Das Sozialgericht hat mit Gerichtsbescheid vom 13. Dezember 2011 die Klage abgewiesen. Der Kläger habe keinen Anspruch auf Übernahme der Kosten für den Proberaum in der L -H -S in L nach § 22 Abs. 1 Satz 1 SGB II, da diese Regelung nur Leistungen zur Sicherung des Lebensunterhaltes für Unterkunft und Heizung, das heißt nach allgemeiner Terminologie Leistungen für Wohnraum (vgl. BSG, Urteil vom 23. November 2006 – B 11b AS 3/05 R; Sächs. LSG, Beschluss vom 11. August 2010 – L 2 AS 421/10 B ER) erfasse. Der Proberaum werde auch nicht als Lagerraum genutzt, sondern zur Ausübung der künstlerischen Tätigkeit des Klägers. Entgegen der Auffassung des Klägers befriedige er damit nicht seine Wohnbedürfnisse, sondern nutze dafür die angemietete Wohnung. Für diese erhalte er Leistungen des Beklagten. In dem zusätzlich angemieteten Musizierzimmer gehe der Kläger seinem Hobby nach. Der durch Mietvertrag vorgegebene Nutzungszweck als Proberaum, der nicht vom Kläger ohne Zustimmung des Vermieters geändert werden könne, verhindere die Nutzung des Raumes als Wohnraum. Die vom Kläger angeführten weiteren Nutzungsformen wie Gäste empfangen, "Rumhängen" oder Schreibverkehr erledigen mache den Raum noch nicht zu einem Wohnraum. Eine Zweckentfremdung habe jedenfalls der Kläger nicht behauptet. Die Aufenthaltsdauer des Klägers in dem Raum sei unbeachtlich.
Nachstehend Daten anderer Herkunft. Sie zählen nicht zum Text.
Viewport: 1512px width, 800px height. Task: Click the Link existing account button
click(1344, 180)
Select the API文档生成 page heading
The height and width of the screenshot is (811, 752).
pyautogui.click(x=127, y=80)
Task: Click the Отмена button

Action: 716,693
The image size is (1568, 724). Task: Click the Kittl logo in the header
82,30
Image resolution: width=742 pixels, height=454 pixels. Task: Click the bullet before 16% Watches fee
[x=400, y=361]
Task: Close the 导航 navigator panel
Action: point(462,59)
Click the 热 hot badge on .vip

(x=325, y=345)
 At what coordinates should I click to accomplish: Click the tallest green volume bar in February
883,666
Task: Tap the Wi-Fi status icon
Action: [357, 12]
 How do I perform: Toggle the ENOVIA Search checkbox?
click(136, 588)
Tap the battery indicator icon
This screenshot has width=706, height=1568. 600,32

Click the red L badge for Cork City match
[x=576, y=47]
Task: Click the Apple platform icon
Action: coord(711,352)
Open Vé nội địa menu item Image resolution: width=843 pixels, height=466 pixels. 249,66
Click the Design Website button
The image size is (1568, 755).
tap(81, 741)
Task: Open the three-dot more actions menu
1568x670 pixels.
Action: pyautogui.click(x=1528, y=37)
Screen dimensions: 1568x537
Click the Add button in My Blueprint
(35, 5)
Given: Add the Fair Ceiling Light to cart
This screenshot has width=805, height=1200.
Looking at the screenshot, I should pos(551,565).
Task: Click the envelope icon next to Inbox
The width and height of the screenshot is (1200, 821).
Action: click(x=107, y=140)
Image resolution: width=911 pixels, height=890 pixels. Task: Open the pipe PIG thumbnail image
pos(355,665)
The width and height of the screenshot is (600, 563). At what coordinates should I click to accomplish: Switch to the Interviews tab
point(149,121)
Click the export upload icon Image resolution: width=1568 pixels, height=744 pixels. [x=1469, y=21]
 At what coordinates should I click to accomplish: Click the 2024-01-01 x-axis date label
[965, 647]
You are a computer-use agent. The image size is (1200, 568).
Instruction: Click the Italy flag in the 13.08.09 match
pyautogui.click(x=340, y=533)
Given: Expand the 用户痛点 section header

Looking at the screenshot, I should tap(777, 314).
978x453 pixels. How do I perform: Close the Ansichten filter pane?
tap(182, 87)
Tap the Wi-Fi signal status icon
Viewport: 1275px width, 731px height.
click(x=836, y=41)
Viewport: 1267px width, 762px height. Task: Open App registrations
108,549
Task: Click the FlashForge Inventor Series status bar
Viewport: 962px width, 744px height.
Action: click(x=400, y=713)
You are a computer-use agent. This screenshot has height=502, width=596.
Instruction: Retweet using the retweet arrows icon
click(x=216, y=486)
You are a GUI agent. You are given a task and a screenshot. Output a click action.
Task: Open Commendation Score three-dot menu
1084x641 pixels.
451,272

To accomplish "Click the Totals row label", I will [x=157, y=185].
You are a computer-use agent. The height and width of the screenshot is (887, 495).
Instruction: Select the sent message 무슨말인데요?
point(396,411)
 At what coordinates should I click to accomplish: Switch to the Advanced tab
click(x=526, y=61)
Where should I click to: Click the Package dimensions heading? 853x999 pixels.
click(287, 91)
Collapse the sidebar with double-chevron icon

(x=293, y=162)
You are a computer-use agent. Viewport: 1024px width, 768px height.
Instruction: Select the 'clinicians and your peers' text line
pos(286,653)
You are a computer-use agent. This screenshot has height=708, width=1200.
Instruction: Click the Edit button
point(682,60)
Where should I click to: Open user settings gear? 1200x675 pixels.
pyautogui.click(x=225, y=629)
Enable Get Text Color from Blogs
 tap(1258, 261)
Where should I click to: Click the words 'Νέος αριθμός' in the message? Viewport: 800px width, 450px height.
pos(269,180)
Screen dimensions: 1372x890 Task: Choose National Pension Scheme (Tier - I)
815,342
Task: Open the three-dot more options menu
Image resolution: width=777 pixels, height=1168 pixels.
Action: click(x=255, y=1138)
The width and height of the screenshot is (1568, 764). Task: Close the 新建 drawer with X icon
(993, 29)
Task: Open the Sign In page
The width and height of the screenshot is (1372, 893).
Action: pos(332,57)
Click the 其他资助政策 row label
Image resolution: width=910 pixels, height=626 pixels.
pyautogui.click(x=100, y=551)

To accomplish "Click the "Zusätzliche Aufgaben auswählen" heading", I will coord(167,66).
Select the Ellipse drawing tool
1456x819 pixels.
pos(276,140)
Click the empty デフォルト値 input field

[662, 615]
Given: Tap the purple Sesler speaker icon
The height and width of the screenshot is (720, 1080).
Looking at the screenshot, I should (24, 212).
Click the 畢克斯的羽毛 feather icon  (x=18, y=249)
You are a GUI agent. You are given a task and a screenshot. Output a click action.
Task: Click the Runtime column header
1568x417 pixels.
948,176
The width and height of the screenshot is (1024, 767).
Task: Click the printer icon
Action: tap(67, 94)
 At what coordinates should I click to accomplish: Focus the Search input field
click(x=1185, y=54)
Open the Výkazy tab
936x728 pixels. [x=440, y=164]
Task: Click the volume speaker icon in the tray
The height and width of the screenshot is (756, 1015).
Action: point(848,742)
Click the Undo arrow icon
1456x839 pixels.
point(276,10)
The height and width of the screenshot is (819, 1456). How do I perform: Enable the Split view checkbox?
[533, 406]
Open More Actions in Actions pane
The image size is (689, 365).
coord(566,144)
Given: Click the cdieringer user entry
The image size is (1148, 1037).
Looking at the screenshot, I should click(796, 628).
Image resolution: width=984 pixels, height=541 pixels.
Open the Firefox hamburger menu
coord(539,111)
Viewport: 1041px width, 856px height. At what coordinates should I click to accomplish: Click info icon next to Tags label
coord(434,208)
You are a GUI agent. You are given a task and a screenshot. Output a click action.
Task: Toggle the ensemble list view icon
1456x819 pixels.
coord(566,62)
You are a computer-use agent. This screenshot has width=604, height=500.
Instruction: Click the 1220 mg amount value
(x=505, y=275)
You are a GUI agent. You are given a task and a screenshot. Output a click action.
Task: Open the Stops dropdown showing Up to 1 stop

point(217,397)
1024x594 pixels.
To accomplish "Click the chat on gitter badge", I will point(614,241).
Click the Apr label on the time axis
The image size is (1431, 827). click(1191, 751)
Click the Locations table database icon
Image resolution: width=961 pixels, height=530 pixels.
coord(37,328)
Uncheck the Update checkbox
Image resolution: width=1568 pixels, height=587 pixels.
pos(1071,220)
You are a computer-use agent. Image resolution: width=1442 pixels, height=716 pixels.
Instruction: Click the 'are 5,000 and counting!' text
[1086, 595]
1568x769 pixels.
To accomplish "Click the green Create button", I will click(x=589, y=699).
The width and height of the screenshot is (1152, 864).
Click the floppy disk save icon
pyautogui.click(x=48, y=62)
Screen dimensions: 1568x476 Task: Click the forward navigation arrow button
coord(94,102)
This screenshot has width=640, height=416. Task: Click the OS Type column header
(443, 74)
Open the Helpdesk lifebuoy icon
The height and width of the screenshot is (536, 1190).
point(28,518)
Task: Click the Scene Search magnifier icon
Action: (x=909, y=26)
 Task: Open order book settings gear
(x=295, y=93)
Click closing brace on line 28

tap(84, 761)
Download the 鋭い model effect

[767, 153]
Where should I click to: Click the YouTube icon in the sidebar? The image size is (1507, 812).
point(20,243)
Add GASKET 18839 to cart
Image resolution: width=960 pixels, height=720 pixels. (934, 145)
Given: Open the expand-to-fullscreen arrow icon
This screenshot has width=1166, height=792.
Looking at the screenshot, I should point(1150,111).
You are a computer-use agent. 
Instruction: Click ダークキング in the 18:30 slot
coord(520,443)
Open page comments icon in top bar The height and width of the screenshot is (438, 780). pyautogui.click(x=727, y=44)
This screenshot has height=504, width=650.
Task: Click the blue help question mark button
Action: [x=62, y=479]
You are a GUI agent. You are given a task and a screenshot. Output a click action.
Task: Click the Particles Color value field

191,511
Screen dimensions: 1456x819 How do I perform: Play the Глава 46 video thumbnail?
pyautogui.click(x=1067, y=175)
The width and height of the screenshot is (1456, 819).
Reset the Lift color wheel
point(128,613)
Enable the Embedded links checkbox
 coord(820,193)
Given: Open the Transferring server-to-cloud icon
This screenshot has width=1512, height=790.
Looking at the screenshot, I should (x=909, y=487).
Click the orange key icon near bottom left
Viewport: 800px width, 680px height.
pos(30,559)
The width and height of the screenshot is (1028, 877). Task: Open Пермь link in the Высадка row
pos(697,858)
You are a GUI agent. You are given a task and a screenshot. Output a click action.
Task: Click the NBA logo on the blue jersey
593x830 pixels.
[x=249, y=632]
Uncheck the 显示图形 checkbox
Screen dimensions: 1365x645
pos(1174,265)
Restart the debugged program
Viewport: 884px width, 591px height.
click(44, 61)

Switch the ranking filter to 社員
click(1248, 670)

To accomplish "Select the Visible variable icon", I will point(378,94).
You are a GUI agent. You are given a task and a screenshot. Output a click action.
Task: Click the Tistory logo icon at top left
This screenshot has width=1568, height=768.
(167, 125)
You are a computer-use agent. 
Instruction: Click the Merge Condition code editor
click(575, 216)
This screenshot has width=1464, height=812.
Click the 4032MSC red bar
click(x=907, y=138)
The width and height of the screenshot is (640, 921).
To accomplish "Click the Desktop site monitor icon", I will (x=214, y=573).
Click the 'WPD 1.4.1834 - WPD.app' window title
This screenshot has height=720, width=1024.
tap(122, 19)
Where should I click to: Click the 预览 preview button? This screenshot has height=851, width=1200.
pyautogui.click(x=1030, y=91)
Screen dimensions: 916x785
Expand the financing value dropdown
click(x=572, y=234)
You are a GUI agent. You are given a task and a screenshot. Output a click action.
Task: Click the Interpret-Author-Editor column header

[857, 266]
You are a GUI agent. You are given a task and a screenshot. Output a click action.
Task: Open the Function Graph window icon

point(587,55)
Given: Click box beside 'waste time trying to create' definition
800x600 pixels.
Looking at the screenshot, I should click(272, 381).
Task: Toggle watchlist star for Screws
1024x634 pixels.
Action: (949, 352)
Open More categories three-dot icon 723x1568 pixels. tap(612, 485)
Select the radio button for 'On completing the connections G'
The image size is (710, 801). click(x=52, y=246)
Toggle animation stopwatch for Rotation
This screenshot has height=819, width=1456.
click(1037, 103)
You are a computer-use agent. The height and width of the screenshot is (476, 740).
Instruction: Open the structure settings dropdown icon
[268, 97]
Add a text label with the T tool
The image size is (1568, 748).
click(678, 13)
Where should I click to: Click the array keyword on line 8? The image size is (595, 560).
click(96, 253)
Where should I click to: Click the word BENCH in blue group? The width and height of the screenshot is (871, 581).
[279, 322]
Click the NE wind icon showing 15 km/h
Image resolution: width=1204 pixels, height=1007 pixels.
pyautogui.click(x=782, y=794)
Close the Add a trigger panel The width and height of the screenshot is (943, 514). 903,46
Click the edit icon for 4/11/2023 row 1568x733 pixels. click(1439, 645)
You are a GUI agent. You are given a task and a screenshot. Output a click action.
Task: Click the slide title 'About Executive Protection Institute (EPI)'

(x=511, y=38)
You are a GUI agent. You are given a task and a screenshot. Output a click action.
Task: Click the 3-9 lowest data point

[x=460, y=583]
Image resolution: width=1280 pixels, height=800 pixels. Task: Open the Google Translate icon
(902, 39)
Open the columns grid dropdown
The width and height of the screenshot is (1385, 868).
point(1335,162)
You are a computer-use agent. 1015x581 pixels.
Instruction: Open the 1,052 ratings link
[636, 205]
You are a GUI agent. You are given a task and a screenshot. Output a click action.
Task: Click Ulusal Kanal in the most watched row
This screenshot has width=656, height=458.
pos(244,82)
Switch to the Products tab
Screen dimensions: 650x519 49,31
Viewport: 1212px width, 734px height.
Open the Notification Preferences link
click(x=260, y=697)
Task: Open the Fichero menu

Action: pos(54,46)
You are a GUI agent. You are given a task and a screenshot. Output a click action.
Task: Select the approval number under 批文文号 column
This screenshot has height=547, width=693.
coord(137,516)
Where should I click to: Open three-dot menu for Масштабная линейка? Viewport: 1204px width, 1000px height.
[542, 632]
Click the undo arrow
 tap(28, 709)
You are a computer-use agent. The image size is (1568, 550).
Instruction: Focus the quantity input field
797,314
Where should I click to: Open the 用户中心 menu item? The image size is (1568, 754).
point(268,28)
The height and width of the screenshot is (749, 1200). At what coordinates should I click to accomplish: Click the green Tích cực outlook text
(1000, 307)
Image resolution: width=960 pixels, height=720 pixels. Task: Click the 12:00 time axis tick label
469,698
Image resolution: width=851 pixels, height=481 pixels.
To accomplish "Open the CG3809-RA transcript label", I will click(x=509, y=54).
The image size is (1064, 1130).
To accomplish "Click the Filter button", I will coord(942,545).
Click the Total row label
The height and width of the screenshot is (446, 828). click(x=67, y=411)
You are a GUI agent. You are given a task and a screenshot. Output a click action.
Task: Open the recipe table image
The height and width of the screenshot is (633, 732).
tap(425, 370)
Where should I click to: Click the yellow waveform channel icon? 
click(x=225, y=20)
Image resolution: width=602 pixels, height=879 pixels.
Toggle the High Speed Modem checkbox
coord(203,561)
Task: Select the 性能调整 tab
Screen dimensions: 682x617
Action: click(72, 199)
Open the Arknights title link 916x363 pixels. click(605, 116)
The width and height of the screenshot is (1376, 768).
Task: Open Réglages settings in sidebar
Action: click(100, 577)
Gegen den ihm am 19. Januar 2012 zugestellten Gerichtsbescheid hat der Kläger am 30. Januar 2012 Berufung eingelegt. Er begehre die Übernahme der Kosten der Unterkunft. Die Übernahme der Kosten des Proberaums sei angemessen. Auch aus dem Umstand der räumlichen Teilung der Unterkunft ergebe sich keine Rechtfertigung für eine Abkehr von der normal vorgesehenen Angemessenheitsprüfung der Kosten. Er benutze die Mietsache in der M S gemeinsam mit einem Dritten, ebenso die Mietsache in der L -H -S. Er verfüge daher rechnerisch über die Hälfe von 57 m² und die Hälfte von 29 m². Der von ihm begehrte Wohnraum sei daher nicht unangemessen. Er fühle sich in seinem Recht auf Kunstausübung beeinträchtigt.

Der Kläger beantragt,

den Gerichtsbescheid des Sozialgerichts Leipzig vom 13. Dezember 2011 aufzuheben sowie den Bescheid der Arbeitsgemeinschaft L vom 25. Februar 2010 in der Gestalt des Widerspruchsbescheides vom 6. Juni 2010 aufzuheben und den Beklagten zu verurteilen, ihm weitere Kosten für Unterkunft und Heizung in Höhe von monatlich 100,00 EUR zu zahlen.

Der Beklagte beantragt,

die Berufung zurückzuweisen.

Die Übernahme der Mietkosten für ein Arbeitszimmer sei nicht möglich. Die angefochtenen Entscheidungen seien daher nicht zu beanstanden. Dem stünde auch nicht die Entscheidung des Bundessozialgerichts vom 16. Dezember 2008 (Az. B 4 AS 1/08) entgegen. Der Kläger bewohne eine 57 m² große 3-Raumwohnung. Zweck des § 22 Abs. 1 SGB II bestünde darin, die existentiellen notwendigen Bedarfe der Unterkunft sicher zu stellen. Dieser Zweck werde bei einem Proberaum zum Musizieren nicht verfolgt.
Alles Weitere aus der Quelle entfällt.